The speech synthesis method indeed was already mentioned briefly in issue P 86 on page 15 ("Der Computer-Zufallsgenerator" = "The computer random generator") but in particular to the "newcomers" of VTF this term possibly won't mean much. Therefore I would like to deal once again with it at this point:
In order to record EVP it seems to be required to offer some kind of "raw material" which is used to form meaningful linguistic comments to the experimenter's questions by physically not (yet) explainable influences. The most different methods are existing for the generation, radiation and recording of the raw material, whose frequency spectrum obviously must always be within the audible range - wether as a direct sound event or modulated onto the most different carriers (radio waves, light etc.).
With the speech synthesis method, a further interesting possibility for the generation of acoustical raw material exists. The principle of this method is explained simply: A short sequence (e.g. 25 sec.) of any speech signal is subdivided into small segments of the same length (e.g. 100 millisec.) which are then played back in random order with the aid of a computer. This "gibberish" indeed still has the sound of the original speech signal, but is no more understandable and therefore, is suitable as an acoustic background noise for EVP recordings.

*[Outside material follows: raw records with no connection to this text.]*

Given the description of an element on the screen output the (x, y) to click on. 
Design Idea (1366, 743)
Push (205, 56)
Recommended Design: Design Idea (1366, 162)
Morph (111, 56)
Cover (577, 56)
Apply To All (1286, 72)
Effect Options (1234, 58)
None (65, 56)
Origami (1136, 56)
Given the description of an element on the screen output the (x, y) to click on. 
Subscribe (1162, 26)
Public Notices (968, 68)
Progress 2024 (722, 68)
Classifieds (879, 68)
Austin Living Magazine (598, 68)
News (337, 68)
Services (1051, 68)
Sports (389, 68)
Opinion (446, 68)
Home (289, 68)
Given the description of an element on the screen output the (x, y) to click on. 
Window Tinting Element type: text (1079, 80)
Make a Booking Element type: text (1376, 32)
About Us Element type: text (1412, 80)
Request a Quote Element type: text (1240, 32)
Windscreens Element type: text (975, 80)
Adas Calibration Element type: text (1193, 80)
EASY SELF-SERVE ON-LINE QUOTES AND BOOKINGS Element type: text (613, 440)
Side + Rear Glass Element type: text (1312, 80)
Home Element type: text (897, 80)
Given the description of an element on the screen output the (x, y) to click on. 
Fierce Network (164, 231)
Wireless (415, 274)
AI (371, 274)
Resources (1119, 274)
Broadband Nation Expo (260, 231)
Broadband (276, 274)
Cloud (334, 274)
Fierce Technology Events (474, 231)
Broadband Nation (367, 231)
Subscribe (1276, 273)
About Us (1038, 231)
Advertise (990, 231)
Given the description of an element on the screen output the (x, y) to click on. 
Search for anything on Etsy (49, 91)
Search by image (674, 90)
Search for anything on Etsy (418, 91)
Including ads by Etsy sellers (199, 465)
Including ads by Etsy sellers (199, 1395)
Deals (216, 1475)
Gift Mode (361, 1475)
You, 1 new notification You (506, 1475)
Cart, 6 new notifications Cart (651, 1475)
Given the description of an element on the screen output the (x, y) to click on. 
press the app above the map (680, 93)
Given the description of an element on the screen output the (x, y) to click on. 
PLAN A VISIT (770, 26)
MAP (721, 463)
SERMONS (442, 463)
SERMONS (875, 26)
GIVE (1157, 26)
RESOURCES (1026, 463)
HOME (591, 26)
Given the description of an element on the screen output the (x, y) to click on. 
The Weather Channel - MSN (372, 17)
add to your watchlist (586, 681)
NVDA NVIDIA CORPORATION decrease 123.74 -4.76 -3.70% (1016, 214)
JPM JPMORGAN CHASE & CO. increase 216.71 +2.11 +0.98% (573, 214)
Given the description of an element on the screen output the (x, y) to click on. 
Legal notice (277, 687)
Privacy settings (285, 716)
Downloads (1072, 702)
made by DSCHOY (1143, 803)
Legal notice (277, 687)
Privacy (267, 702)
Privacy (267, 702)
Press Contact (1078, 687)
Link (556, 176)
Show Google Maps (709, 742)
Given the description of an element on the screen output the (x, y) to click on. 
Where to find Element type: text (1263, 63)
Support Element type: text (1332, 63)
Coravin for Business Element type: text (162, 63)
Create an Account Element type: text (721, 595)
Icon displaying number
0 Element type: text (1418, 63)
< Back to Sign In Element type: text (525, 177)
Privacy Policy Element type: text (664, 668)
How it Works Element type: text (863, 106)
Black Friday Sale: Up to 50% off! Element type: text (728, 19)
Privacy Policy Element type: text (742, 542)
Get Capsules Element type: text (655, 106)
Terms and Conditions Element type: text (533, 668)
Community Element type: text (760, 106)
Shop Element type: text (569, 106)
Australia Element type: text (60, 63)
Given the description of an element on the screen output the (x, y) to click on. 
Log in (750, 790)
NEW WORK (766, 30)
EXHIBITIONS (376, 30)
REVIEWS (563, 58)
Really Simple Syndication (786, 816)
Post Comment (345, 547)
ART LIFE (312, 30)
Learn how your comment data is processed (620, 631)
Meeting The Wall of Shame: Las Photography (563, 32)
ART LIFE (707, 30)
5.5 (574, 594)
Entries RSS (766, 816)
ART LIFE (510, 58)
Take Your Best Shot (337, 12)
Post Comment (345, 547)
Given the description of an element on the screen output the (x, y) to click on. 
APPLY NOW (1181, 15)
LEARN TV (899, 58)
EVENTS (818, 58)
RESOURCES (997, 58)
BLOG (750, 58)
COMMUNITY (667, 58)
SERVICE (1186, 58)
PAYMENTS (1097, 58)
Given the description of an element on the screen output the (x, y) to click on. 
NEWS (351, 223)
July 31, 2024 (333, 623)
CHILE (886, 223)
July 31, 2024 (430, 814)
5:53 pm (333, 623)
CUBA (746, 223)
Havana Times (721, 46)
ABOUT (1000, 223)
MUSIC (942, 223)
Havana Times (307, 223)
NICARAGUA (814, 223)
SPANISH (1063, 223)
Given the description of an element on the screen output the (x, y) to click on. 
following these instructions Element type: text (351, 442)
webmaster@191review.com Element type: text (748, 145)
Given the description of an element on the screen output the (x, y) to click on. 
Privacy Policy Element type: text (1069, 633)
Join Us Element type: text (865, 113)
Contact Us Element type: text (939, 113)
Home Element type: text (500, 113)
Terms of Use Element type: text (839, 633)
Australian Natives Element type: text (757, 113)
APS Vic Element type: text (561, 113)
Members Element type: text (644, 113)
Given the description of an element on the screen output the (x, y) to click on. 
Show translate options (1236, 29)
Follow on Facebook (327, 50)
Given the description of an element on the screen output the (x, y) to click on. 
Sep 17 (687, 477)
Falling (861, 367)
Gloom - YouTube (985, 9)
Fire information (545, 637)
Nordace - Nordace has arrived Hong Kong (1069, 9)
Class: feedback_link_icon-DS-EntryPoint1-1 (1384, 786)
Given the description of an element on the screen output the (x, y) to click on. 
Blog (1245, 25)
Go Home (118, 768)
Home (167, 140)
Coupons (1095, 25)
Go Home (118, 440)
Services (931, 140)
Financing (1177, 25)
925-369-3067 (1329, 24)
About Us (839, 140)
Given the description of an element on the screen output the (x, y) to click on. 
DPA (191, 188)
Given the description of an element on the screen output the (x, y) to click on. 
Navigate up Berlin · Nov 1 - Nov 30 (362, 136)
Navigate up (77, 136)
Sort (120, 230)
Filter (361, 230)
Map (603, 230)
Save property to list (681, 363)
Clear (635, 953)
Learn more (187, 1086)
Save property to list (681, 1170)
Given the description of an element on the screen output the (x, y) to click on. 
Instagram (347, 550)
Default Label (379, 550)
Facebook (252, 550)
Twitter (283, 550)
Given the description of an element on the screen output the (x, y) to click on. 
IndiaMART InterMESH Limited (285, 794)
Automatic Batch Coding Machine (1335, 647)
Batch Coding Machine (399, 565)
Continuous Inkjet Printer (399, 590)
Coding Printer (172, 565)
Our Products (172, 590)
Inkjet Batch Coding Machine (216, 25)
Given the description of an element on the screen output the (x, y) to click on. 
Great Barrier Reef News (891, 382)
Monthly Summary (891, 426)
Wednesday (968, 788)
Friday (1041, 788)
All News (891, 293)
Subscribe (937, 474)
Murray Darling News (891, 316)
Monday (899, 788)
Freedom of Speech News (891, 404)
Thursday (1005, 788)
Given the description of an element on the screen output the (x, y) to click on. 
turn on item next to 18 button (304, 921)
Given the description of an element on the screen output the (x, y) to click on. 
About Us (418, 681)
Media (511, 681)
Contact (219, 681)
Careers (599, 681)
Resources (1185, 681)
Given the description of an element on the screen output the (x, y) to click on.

The initial idea concerning this method was the random controlled composition of individual, exactly defined phonemes to a random language (random controlled phoneme synthesis). It then turned out in practice, that randomly "chopped" language yields better results with voice recordings because of its greater dynamics. Subdividing an audio signal into segments of the same length is moreover to be managed more simply than the manual excising of individual phonemes. The variation possibilities are also by far more diverse here.
Because of the control possibilities given by the use of the computer during generation of the raw material, the speech synthesis method could make an important contribution to the documentation of the paranormality of the voice phenomenon and therefore support the scientific recognition of this phenomenon.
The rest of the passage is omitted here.